Кстати, о муже. Если отвлечься от семейно-гормональных неурядиц, то я не могу не признать, что отец моего ребенка оказался близок к представлению об идеальном отце[10]. И даже хорошо, что не достиг идеала, потому что иначе мне было бы совсем тяжело осознавать свое несовершенство в ряде вопросов.
Он изначально был рад всему происходящему с нами. И пока я муторно просчитывала возможные позитивные и не совсем последствия расширения семьи, он искренне не понимал, что меня так тревожит. Ведь это же здорово, привет, сынок, ты меня слышишь, папа тебя ждет!
Он терпеливо сносил все издержки беременности. Таковых у меня, к слову, было немного, но те, что все-таки проявились, делали нашу жизнь невыносимой.
Он высидел все мои роды целиком. И не его вина, что К. после семи часов раздумий ломанулся на свободу ровно в тот момент, когда папа отправился выпить кофе и пару минут вздремнуть (он, правда, до сих пор уверяет, что не дремал, а гулял до ближайшей булочной за круассаном, но скажите мне, какие булочные во Франции работают в пять утра).

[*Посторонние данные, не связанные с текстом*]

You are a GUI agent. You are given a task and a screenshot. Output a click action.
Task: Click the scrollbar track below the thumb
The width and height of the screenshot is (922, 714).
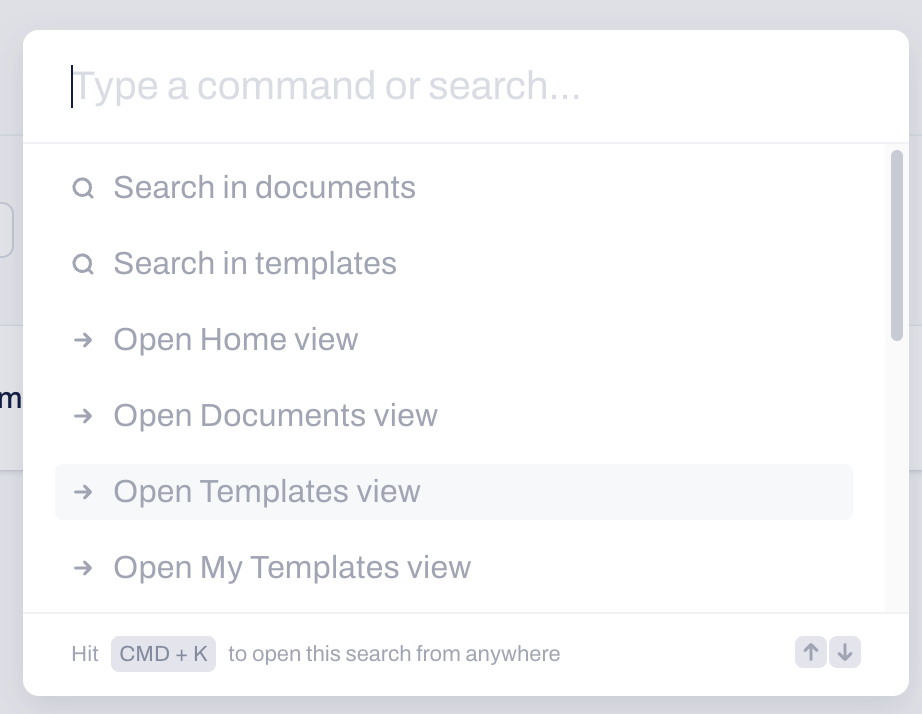coord(897,476)
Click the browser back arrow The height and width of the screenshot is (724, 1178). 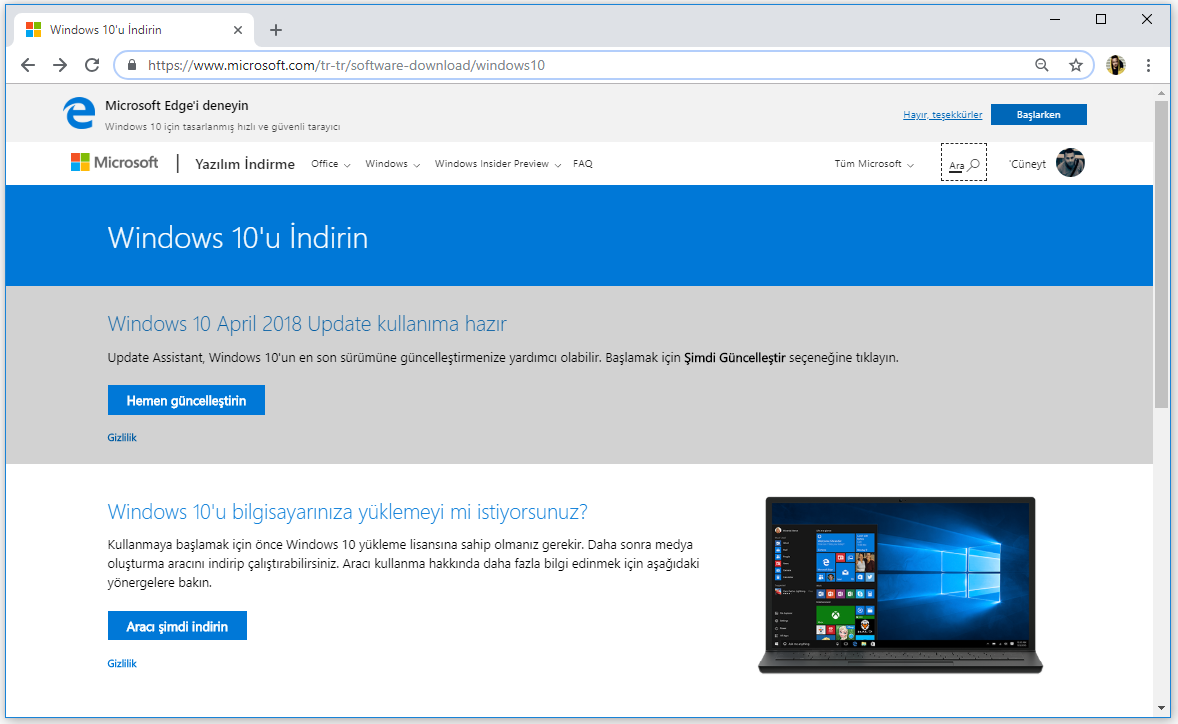[x=28, y=65]
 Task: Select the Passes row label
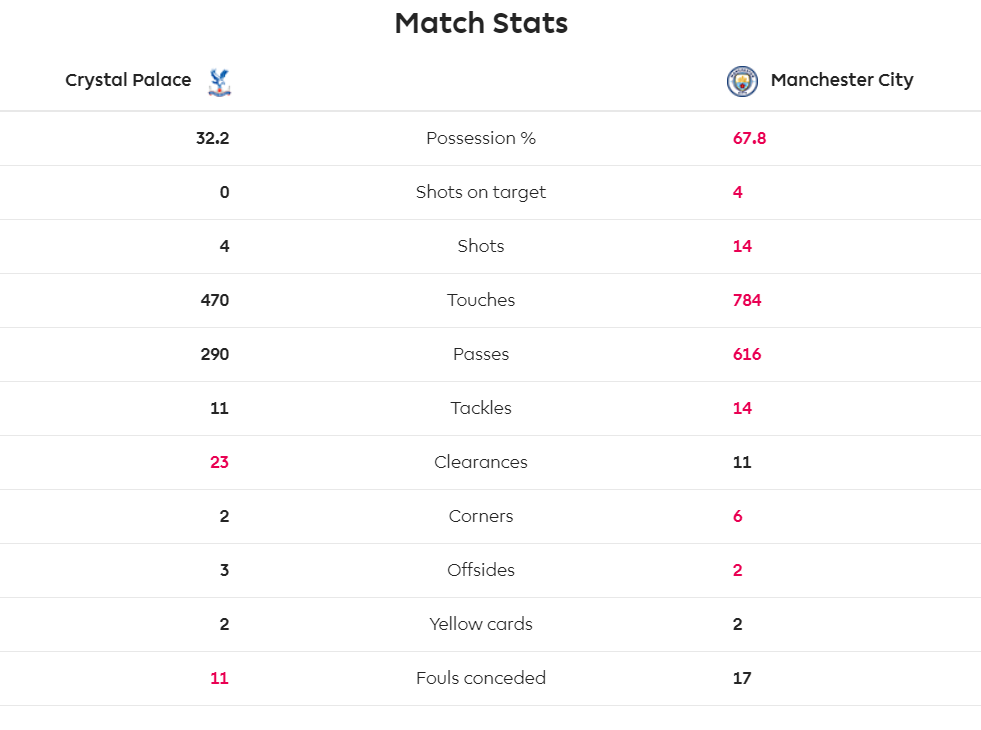click(x=480, y=354)
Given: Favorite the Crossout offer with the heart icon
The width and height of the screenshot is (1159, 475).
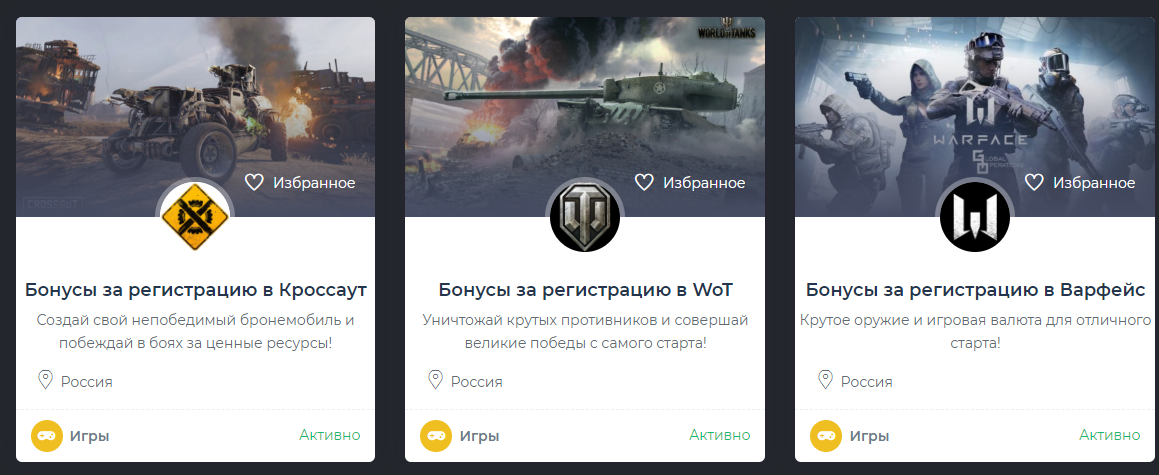Looking at the screenshot, I should tap(254, 182).
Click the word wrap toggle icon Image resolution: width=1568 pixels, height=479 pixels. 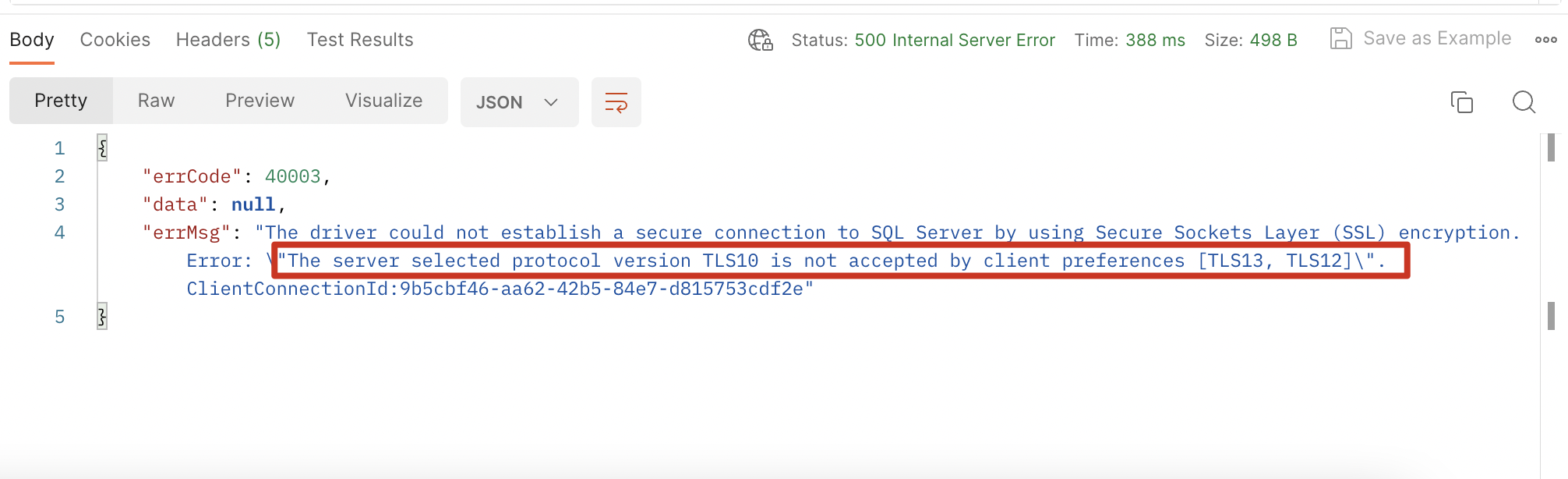pyautogui.click(x=616, y=102)
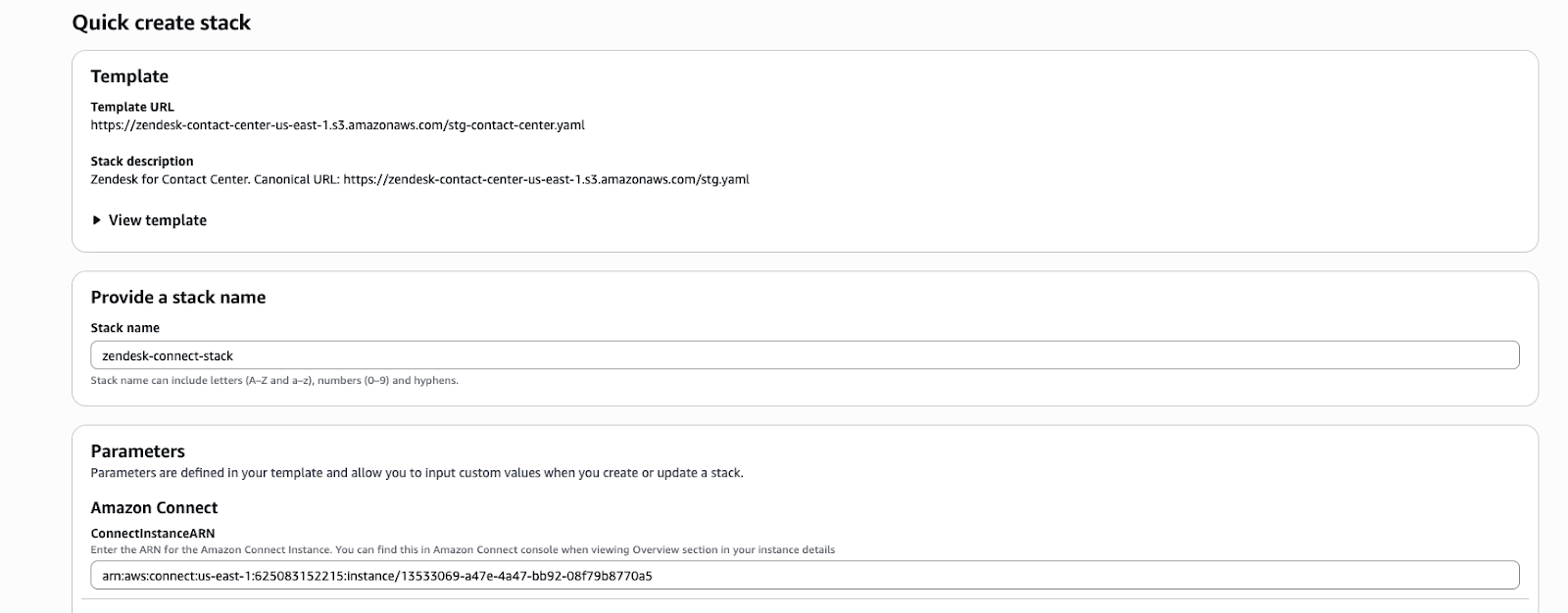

Он терпеливо носил К. на руках, когда тот, мучимый коликами, неустанно показывал бобра, барсука и бурундука, то есть кричал, плакал, визжал. Безропотно брал коляску и отправлялся на прогулку, когда мне казалось, что еще пара минут и я точно сойду с ума от происходящего вокруг меня.
Он взял на себя ночные подъемы по смене одежды, подгузников и выдаче ребенку бутылочки с водой, когда тот подрос и уже не нуждался во мне. Иногда, правда, он просыпал младенческое попискивание, но достаточно было одного пинка ногой, чтобы он решительно и без лишних слов направился к детской кровати.